§ INFORMATION SHOWN:

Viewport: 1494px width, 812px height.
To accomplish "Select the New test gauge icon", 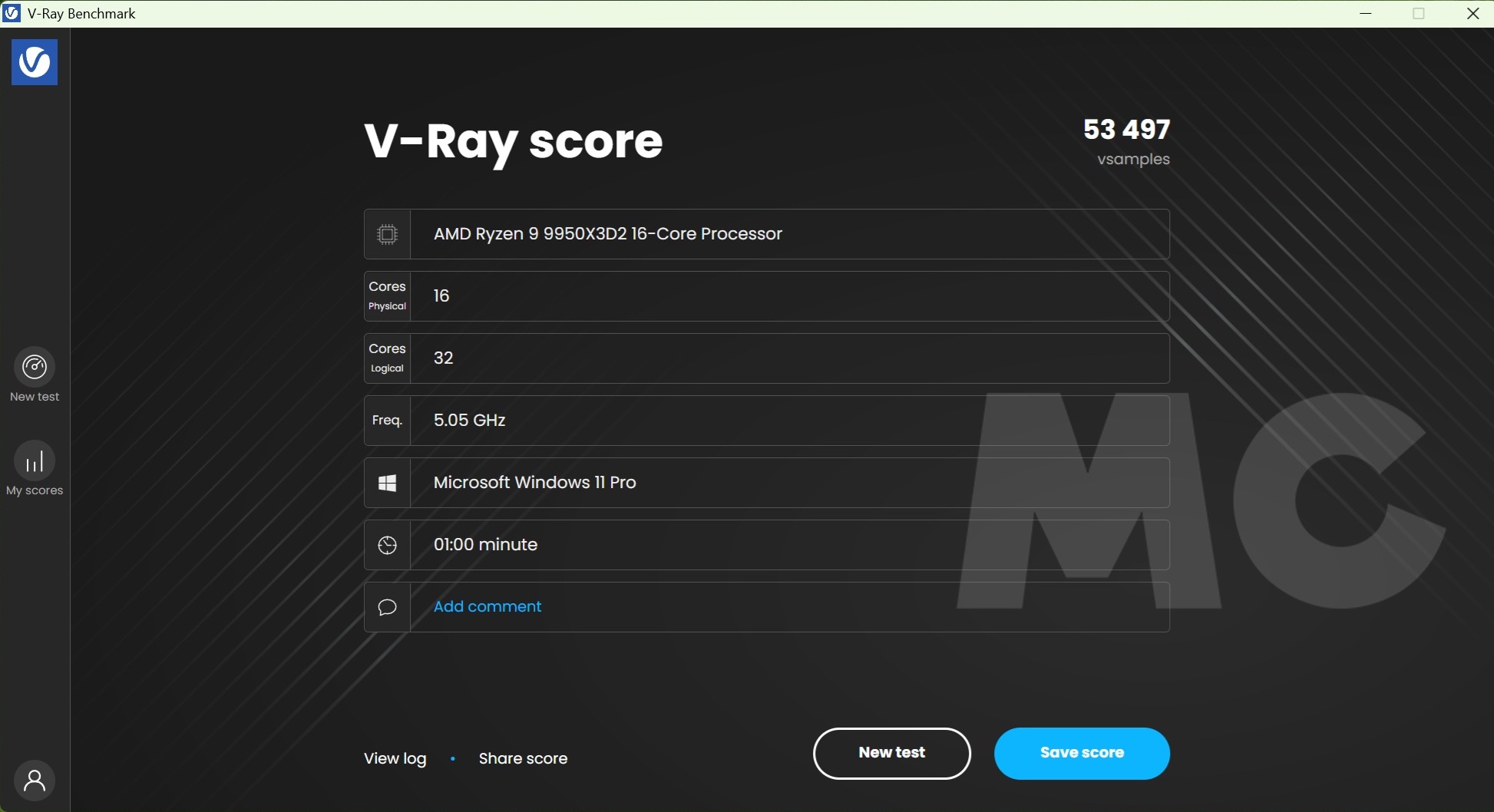I will 34,365.
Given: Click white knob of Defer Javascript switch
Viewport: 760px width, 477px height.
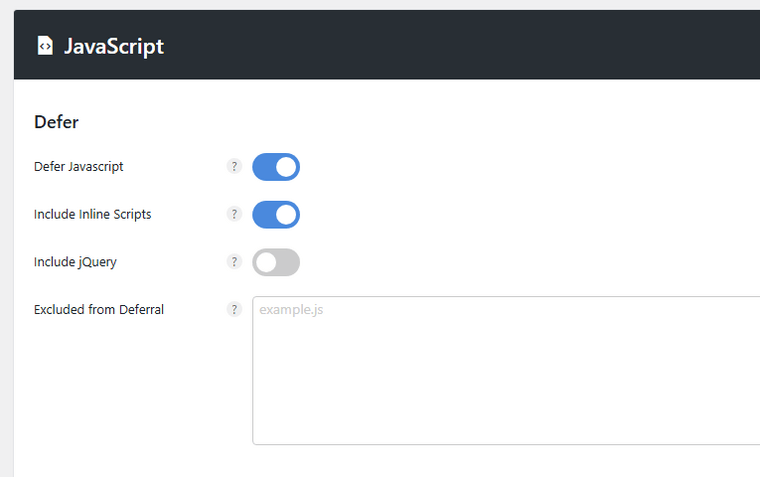Looking at the screenshot, I should (286, 167).
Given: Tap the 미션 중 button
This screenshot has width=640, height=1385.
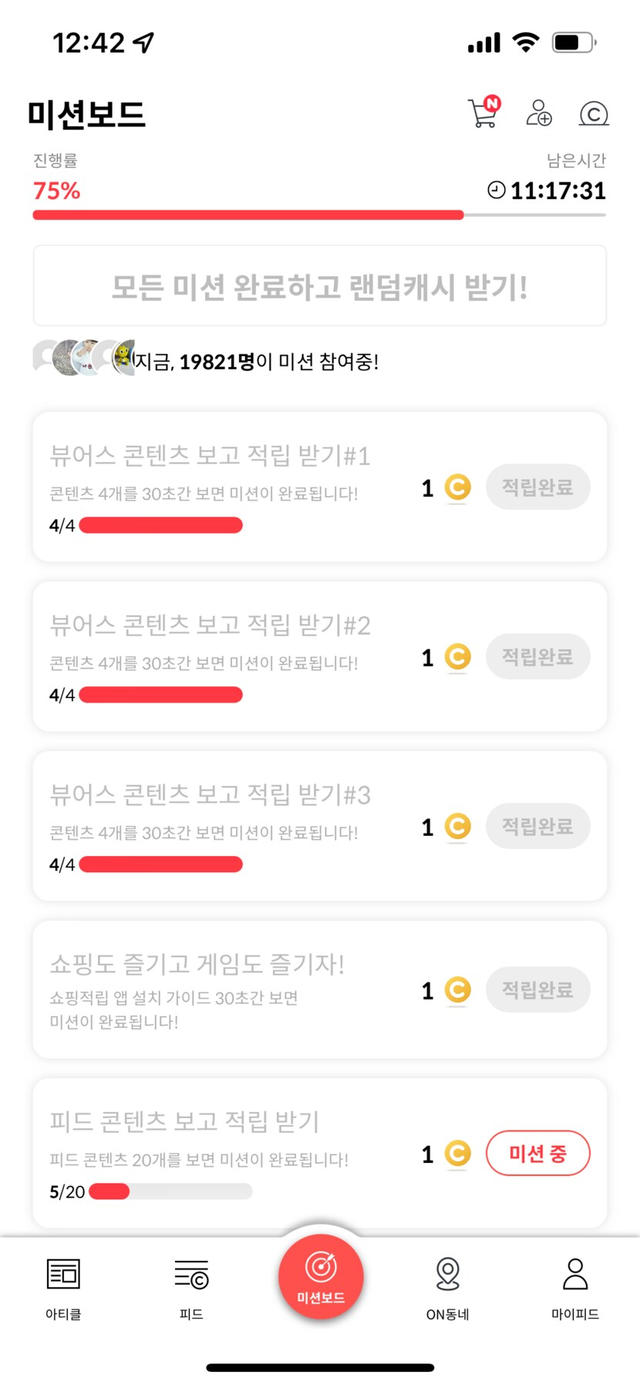Looking at the screenshot, I should tap(538, 1154).
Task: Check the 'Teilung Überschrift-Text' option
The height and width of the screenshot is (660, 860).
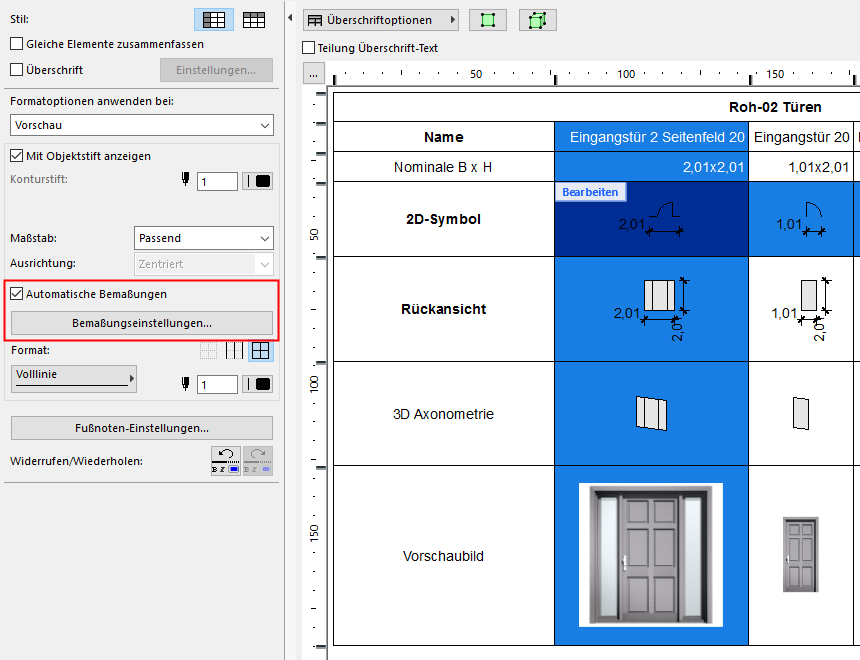Action: click(308, 48)
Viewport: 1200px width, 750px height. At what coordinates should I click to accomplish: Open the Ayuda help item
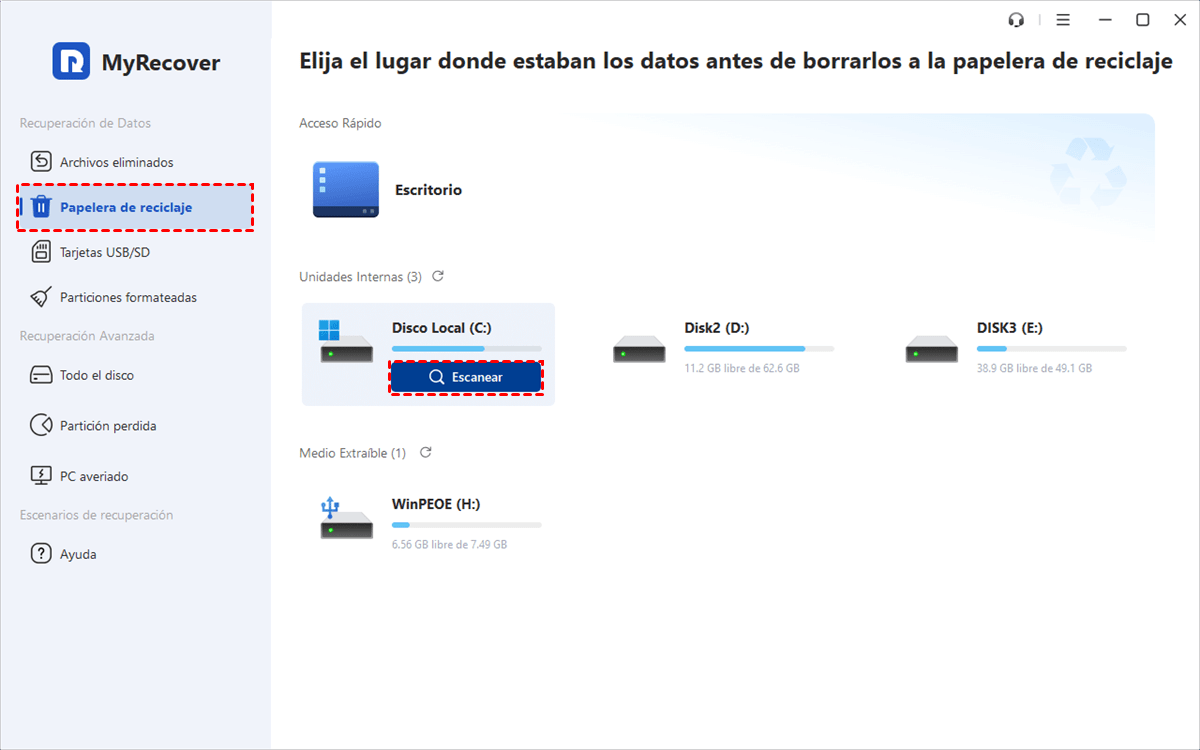78,554
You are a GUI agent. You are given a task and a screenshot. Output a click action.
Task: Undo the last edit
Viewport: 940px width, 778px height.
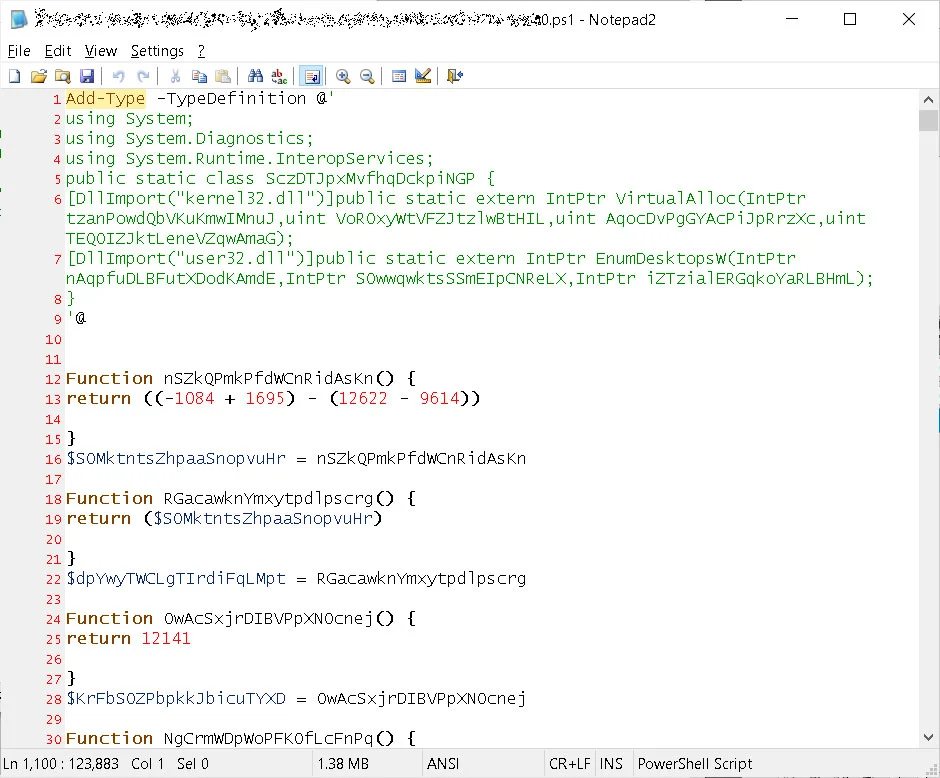click(117, 75)
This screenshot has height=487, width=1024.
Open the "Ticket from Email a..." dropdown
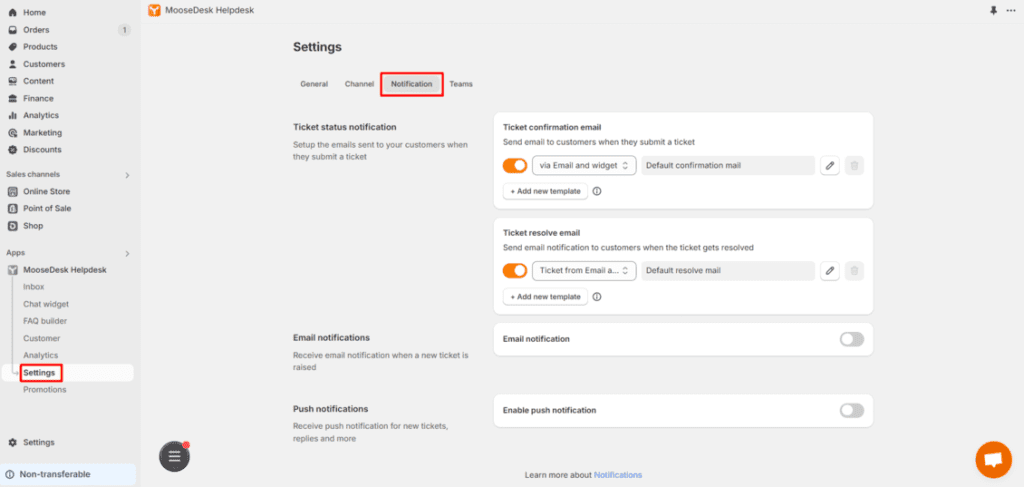click(584, 270)
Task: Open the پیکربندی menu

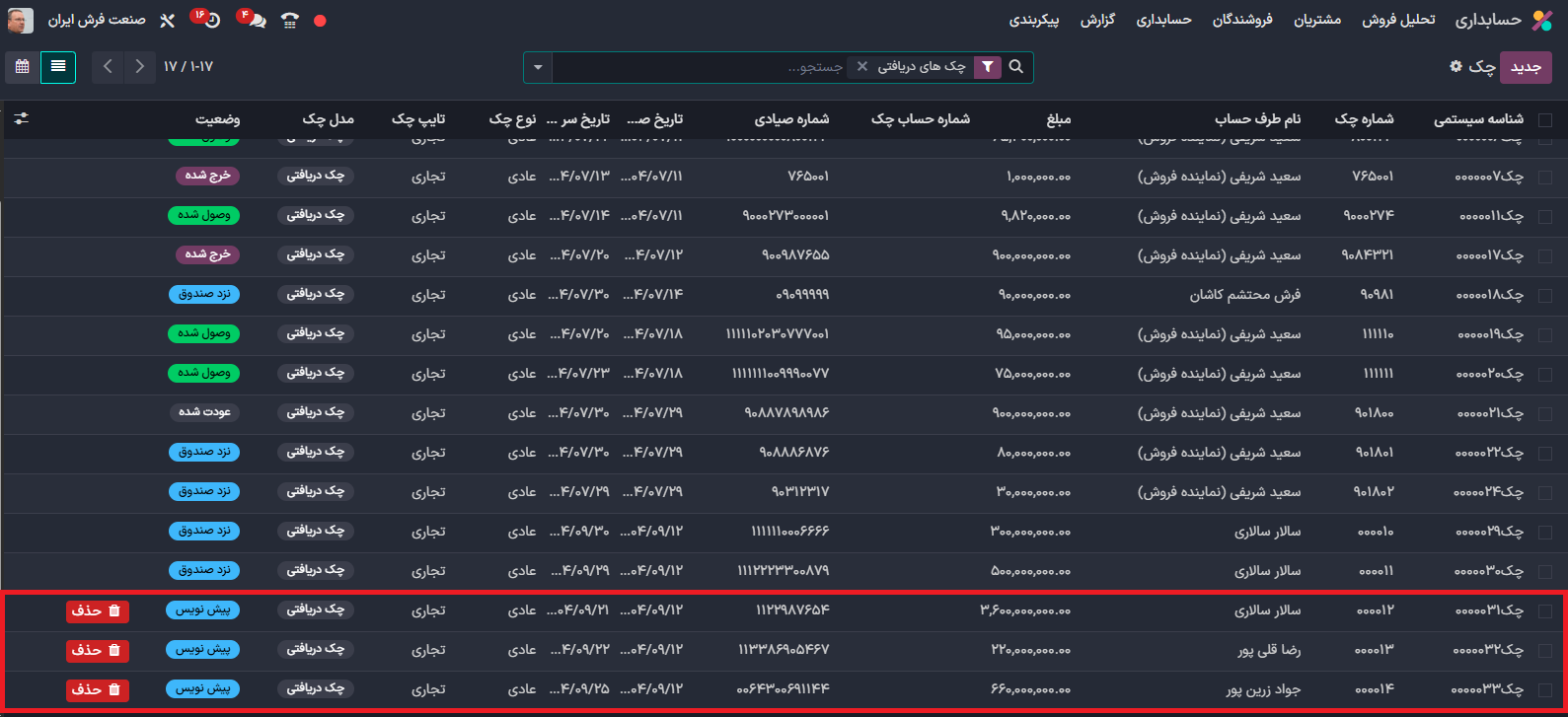Action: click(x=1033, y=21)
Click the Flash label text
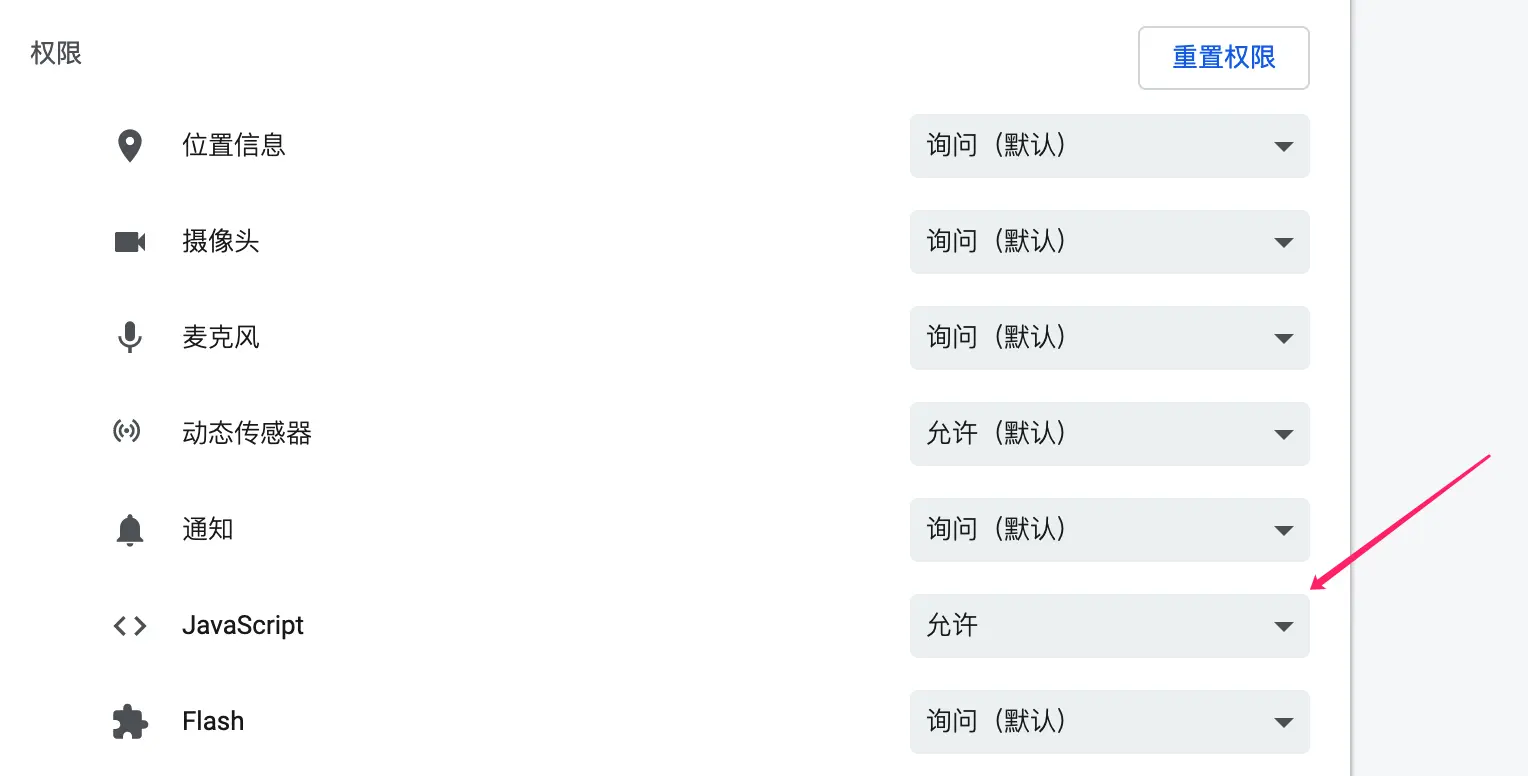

§ WRITTEN REQUEST: Write out again everything from the line containing "You are a GUI" down to the end of the items, with both ends included, and leave the pictures out.

§ COMPLETED EXERCISE:
You are a GUI agent. You are given a task and a screenshot. Output a click action.
Task: Undo the last edit
Viewport: 940px width, 778px height.
click(117, 75)
This screenshot has height=487, width=1024.
Open the "Ticket from Email a..." dropdown
click(584, 270)
Task: Open the پیکربندی menu

Action: click(x=1033, y=21)
Click the Flash label text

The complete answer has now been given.